Satiematic

A year ago, I wrote Mood Organ, where I suggested that you could make a version of Philip K. Dick's mood-control device using music. I have an interesting project idea that could work as a kind of Mood Organ, or at least might do something interesting in the emotion-music space. I call the idea Satiematic.
The way it works is you take all of Satie's Gymnopédies, cut them up into individual bars, and tag each of them with an emotion and a list of acceptable transitions to other bars. When you start the Satiematic it would randomly walk along these transitions between bars, but you could also set a target emotion and that would make it tend to transition towards states with that emotion and away from others. Essentially it would compose a version of the music that has more of the emotion you want.

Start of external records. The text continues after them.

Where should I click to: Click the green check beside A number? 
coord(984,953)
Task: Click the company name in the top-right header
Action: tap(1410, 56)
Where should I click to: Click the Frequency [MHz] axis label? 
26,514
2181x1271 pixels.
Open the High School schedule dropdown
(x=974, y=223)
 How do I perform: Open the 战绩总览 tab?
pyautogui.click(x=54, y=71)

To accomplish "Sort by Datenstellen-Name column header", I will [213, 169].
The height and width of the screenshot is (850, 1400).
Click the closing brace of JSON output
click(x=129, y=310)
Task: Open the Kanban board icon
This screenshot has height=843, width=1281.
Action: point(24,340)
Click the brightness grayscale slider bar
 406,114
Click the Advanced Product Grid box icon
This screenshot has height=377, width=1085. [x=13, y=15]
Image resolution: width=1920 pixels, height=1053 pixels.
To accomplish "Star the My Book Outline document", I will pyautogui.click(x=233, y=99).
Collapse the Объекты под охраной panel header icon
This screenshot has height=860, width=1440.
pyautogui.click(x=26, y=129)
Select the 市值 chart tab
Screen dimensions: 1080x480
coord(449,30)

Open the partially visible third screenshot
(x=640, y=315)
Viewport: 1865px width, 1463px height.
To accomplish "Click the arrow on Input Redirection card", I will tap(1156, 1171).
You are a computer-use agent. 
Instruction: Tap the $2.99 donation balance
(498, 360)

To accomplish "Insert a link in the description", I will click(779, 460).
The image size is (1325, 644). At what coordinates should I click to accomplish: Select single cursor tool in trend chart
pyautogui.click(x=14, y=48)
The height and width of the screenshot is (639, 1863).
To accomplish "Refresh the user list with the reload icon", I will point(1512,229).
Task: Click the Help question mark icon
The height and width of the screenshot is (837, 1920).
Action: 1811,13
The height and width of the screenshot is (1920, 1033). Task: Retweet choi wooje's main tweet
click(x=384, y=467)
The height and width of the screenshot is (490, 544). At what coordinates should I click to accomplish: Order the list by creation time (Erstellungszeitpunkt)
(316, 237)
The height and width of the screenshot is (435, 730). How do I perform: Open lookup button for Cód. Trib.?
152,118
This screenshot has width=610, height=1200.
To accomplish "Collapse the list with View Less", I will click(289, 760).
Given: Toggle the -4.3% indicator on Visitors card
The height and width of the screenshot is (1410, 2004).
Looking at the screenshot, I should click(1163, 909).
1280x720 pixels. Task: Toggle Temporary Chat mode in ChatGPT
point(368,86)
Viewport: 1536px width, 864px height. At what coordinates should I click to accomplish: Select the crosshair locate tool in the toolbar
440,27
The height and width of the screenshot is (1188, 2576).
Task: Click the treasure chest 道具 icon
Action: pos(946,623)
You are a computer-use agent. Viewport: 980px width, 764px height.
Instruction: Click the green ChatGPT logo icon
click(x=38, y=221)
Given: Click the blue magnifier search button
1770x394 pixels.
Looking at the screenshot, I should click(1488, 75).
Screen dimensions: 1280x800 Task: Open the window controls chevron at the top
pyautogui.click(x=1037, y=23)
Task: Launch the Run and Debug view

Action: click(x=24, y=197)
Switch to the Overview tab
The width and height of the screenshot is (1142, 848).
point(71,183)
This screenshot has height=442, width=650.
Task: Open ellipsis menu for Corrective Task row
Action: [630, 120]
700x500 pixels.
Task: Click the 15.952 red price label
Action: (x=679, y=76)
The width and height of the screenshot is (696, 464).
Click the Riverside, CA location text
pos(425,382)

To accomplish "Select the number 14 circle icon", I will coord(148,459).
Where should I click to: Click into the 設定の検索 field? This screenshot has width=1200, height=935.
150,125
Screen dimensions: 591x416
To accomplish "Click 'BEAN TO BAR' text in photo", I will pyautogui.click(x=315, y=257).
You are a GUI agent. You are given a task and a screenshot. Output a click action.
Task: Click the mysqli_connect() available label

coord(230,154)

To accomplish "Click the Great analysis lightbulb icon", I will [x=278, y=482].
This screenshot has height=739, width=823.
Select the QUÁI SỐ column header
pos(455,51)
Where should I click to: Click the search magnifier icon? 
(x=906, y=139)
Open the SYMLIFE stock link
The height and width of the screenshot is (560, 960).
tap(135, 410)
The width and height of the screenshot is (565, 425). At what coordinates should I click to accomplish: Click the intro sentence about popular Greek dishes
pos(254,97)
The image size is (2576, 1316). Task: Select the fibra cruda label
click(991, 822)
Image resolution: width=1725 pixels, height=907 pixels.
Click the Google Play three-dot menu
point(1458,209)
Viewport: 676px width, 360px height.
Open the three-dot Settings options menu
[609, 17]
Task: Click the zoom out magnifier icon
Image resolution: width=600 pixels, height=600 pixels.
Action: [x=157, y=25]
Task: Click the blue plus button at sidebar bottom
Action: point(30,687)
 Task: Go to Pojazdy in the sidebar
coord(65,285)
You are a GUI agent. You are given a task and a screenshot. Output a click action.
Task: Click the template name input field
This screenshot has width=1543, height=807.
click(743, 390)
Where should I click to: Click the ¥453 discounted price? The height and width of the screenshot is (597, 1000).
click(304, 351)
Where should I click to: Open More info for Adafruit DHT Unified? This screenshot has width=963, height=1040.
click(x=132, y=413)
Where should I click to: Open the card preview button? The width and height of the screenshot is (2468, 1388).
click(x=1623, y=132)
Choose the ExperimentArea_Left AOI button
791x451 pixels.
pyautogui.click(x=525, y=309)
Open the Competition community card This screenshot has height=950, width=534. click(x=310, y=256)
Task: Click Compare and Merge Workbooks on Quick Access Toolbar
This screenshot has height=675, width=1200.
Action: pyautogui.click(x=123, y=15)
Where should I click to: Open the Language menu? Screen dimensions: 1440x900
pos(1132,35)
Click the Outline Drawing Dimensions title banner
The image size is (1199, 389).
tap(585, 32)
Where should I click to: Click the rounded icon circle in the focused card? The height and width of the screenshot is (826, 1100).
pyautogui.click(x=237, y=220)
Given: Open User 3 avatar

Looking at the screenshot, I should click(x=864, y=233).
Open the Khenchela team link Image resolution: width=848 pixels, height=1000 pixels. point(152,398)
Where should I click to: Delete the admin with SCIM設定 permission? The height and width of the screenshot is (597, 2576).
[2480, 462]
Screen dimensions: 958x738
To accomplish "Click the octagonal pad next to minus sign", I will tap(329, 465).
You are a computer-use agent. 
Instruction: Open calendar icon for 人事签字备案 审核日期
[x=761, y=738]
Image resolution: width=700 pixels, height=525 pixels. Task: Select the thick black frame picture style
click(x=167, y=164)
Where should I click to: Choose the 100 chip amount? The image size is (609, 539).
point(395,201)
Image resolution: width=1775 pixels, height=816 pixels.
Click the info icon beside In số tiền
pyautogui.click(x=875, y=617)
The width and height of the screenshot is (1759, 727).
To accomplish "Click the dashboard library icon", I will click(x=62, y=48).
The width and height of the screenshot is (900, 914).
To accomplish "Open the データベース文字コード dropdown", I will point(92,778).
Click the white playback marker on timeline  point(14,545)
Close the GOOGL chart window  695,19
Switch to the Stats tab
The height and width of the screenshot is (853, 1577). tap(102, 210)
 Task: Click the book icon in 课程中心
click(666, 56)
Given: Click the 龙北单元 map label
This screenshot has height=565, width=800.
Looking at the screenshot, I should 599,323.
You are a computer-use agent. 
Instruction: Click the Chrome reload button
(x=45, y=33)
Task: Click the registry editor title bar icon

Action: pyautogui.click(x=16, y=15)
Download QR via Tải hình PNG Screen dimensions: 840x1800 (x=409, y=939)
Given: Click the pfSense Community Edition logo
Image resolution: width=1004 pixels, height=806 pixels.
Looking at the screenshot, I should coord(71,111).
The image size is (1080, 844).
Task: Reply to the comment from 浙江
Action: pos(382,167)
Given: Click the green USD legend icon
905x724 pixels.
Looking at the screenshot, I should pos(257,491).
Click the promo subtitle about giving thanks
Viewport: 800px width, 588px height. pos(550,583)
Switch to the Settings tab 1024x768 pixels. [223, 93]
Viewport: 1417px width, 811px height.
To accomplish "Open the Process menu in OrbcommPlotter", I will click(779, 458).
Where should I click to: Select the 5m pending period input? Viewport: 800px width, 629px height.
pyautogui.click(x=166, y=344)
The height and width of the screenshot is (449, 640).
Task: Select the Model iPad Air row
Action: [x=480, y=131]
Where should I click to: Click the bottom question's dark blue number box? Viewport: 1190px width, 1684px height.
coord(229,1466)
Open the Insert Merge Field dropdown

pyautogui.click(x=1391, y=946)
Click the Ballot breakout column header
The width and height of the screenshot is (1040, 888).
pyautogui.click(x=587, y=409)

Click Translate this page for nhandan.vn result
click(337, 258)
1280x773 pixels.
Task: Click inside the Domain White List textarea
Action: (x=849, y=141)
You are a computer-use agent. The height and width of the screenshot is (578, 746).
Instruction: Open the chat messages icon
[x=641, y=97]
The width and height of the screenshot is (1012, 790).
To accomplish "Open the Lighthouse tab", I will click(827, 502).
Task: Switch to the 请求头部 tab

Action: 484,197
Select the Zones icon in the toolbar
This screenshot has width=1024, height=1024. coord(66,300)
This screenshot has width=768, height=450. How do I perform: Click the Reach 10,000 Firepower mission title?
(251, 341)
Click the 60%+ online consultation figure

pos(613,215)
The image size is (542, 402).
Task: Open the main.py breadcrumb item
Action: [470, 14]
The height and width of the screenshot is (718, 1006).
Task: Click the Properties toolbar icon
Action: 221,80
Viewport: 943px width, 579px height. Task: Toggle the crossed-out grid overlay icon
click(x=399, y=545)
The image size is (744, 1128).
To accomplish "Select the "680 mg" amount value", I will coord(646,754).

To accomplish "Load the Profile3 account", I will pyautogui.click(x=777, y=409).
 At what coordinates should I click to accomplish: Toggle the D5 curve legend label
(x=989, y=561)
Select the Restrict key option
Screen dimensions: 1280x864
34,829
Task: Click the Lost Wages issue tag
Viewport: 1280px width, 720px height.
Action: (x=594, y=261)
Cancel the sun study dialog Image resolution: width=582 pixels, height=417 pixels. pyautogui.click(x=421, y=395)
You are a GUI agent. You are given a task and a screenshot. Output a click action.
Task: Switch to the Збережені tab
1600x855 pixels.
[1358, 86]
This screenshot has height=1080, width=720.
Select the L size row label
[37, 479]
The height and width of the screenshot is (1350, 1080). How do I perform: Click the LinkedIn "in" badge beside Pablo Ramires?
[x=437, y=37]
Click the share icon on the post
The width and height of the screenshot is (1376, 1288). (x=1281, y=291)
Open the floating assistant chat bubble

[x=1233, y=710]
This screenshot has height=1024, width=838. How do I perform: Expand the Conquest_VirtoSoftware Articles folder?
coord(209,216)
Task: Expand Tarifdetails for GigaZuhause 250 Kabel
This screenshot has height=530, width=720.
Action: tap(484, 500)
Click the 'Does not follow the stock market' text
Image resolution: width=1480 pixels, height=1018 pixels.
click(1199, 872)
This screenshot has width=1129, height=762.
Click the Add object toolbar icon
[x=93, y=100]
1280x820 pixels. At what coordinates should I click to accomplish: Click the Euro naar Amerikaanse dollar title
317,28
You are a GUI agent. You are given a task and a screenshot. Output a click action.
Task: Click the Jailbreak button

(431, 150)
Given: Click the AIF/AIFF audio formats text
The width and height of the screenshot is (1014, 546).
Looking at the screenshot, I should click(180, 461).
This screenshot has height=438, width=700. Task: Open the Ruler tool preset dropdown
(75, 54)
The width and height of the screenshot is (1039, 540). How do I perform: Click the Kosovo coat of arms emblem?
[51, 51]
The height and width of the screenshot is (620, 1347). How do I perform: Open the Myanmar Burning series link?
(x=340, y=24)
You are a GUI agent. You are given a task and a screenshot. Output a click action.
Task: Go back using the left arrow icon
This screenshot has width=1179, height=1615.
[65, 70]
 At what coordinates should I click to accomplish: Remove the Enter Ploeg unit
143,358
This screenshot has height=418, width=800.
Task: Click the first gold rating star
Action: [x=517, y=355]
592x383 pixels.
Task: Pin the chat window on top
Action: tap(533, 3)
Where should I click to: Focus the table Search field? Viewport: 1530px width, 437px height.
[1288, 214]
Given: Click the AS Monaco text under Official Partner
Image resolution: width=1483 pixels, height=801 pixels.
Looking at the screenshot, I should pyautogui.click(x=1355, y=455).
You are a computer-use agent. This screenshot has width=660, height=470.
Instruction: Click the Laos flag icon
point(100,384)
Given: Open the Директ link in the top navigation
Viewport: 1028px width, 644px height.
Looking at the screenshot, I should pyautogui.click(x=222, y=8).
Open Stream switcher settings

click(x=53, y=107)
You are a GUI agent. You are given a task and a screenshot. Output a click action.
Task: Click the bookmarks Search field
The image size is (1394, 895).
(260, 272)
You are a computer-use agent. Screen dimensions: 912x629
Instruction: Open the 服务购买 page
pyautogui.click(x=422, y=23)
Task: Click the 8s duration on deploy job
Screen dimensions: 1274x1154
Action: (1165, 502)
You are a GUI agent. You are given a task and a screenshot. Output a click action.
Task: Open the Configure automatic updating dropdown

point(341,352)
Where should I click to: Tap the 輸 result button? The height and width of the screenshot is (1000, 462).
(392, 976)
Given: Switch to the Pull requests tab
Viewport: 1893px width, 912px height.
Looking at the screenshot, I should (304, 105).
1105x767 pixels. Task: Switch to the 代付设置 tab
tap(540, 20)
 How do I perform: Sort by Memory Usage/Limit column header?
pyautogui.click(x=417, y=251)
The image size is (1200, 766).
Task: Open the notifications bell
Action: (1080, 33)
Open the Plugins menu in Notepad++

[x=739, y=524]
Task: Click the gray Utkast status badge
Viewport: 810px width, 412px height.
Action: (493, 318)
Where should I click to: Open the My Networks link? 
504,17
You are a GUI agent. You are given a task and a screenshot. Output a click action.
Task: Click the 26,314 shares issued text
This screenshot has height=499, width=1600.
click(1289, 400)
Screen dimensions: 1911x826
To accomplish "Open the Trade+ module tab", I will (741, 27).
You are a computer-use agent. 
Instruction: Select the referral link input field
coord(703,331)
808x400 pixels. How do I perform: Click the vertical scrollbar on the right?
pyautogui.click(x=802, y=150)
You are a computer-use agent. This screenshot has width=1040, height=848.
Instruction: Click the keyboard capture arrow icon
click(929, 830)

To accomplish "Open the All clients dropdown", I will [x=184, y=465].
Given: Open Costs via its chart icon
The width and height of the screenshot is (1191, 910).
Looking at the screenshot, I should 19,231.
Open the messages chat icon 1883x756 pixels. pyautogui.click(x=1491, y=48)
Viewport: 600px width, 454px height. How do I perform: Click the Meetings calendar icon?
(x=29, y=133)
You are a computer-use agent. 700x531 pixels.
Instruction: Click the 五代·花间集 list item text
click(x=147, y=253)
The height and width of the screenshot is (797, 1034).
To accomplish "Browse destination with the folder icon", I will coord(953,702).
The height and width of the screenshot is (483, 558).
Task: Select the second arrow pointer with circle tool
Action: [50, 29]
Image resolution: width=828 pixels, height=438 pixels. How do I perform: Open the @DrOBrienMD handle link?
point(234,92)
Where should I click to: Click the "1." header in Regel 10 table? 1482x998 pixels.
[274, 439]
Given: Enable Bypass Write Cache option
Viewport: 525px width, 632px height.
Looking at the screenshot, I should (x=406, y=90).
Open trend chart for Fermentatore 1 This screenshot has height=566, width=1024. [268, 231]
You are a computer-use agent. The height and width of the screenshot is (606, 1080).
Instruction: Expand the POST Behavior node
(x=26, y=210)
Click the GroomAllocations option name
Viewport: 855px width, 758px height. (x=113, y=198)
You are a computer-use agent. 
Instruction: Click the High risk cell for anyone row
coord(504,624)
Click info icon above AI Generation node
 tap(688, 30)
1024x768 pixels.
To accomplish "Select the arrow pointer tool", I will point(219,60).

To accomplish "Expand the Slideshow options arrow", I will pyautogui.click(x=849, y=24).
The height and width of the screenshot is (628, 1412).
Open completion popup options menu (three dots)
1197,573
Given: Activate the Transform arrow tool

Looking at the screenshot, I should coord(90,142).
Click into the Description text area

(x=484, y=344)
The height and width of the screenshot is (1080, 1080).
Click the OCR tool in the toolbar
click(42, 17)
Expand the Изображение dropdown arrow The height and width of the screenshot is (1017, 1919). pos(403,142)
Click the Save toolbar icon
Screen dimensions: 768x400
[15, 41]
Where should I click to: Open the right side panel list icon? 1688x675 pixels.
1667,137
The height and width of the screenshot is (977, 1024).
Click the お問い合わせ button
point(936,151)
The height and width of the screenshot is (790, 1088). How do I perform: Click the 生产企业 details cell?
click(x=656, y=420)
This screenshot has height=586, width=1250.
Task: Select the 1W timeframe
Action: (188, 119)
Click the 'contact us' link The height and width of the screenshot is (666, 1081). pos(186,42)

Another dimension for mood, and a good reason for using Satie, is that there are lots of interpretations of the Gymnopédies with very different emotional characters. For example, compare Daniel Varsano's version with the faster rendition by Ciccolini, or Reinbert De Leew's hauntingly slow performance. So I think you could also have some flexibility for mood-setting in the tempo and velocity of the notes themselves.
Whether this would be done by mixing and matching existing recordings or synthesising the music is a bit of an effort-quality tradeoff; recordings would be way easier and sound better, but synthesis would mean you could make a continuous model mapping levels of emotions to note characteristics.
I think it'd be an interesting thing to try; it's already pretty clear that music can influence mood, but it'd be nice to do it in a way that can be finely tuned. Plus, it'd be neat to have an infinite Gymnopédie.